─── Text excerpt ───

However, in the event that the page you want to monitor falls into these specifications, then this tool may be for you.
It supports conditional GET on both sides of the communication. If the site you’re trying to check uses Conditional GET, it will recognize that and therefore save bandwidth on both ends. If your RSS reader supports conditional GET, it will recognize that and save even more bandwidth.
The script will also cache the page being checked in order to lessen the bandwidth blow. If the site being checked supports conditional GET, it will be cached for 5 minutes. If it does not, it will be cached for 30 minutes. If the site being checked is broken for some reason (500 error, 404 error, etc), another attempt to retrieve it won’t be made for 12 hours. These times may be altered to provide the best performance and the most flexibility.
The script also supports HTTP Redirect (both 301 and 302). In the event of a permanent redirect, the feed itself will notify you, the reader, that the URL has moved. Additionally, if the site being monitored is broken for some reason, the feed will also note that and let you, the reader, know when it will try to retrieve it again. The script also does its best to fix broken URLs (missing end slash, no http:// provided, etc).
I’ve put up a VERY UGLY page that will allow you to enter the URL and the NAME of the site you’d like to check. It will provide you with the URL to use as the RSS feed. I’ll make the page look nicer later on.
So give it a shot and let me know if you like it. If it tells you a page has updated when it hasn’t, let me know so I can figure out why. And if you can think of a better name, by all means, let me know. Additionally, let me know if you can think of any improvements. Later today I’ll release the source so you can see how it works.
Remember, this isn’t a perfect solution. It’s merely a way of getting around the limitations of other people’s sites.

─── Stored rows ───

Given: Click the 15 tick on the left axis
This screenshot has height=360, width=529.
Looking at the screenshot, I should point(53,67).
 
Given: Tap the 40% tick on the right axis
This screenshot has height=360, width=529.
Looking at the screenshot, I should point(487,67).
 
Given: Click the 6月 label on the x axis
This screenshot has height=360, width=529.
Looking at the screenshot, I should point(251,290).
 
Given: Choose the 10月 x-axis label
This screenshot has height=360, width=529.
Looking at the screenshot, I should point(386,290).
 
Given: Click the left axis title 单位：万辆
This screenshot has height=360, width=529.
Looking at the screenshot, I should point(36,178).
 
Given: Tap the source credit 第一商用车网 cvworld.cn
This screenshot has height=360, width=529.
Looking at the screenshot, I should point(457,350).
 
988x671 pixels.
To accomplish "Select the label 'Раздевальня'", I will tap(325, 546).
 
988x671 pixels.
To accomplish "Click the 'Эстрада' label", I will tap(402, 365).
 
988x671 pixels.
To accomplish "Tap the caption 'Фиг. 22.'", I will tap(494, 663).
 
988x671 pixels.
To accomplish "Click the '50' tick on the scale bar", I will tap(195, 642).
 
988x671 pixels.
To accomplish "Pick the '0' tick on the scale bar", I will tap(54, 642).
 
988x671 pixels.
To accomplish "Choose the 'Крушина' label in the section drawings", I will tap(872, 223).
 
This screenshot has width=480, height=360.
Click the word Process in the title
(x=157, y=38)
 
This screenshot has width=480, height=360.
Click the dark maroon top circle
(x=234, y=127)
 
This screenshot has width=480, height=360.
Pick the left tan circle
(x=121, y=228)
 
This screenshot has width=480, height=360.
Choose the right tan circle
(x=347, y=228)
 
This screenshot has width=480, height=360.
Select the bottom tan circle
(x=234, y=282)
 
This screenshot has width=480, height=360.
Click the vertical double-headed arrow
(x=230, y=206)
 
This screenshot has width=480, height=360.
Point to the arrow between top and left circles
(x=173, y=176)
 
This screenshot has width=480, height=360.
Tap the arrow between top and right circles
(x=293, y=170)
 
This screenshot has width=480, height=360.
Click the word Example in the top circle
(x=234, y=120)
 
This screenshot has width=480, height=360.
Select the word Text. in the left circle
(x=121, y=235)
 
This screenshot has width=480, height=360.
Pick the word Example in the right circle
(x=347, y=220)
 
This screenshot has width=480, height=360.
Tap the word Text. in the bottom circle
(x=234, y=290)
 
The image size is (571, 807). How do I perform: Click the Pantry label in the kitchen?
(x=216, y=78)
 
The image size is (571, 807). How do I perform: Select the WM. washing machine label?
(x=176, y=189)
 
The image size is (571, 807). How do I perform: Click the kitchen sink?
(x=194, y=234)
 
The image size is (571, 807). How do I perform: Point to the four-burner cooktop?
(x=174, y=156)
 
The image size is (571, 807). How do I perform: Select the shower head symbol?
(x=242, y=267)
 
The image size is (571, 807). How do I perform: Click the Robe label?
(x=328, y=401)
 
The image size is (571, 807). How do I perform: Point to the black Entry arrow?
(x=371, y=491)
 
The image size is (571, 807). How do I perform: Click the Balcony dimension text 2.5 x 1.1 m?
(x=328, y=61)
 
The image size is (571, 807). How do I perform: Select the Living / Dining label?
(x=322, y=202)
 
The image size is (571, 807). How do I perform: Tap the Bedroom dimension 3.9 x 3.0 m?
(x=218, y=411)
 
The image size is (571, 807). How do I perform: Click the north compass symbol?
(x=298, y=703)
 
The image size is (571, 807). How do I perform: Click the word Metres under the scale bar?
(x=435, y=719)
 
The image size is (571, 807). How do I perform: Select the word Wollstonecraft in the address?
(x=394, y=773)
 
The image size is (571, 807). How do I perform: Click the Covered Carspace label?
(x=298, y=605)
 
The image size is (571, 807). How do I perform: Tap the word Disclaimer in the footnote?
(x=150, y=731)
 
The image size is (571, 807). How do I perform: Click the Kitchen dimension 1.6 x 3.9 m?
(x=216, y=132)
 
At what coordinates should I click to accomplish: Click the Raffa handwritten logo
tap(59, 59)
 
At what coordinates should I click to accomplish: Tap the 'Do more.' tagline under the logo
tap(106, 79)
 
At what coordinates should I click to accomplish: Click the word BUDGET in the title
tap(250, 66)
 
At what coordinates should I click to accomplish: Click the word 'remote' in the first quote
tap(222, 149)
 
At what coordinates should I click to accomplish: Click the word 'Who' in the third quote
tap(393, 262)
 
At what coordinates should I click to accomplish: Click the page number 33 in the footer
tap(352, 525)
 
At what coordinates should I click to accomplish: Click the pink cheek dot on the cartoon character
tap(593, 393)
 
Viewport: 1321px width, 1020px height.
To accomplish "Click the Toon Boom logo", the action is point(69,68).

───

### Your tasks
1) Answer these questions from the monitoring-script text:
(a) For how long is a checked page cached when its site supports conditional GET?
(b) Which two kinds of HTTP redirect does the script support?
(c) What two things does the page for the script ask the user to enter?
2) Transcribe the passage of the monitoring-script text between "It supports conditional" and "even more bandwidth.", inclusive.

### Answers for the exercise
1)
(a) 5 minutes.
(b) 301 and 302.
(c) The URL and the name of the site to check.

2)
It supports conditional GET on both sides of the communication. If the site you’re trying to check uses Conditional GET, it will recognize that and therefore save bandwidth on both ends. If your RSS reader supports conditional GET, it will recognize that and save even more bandwidth.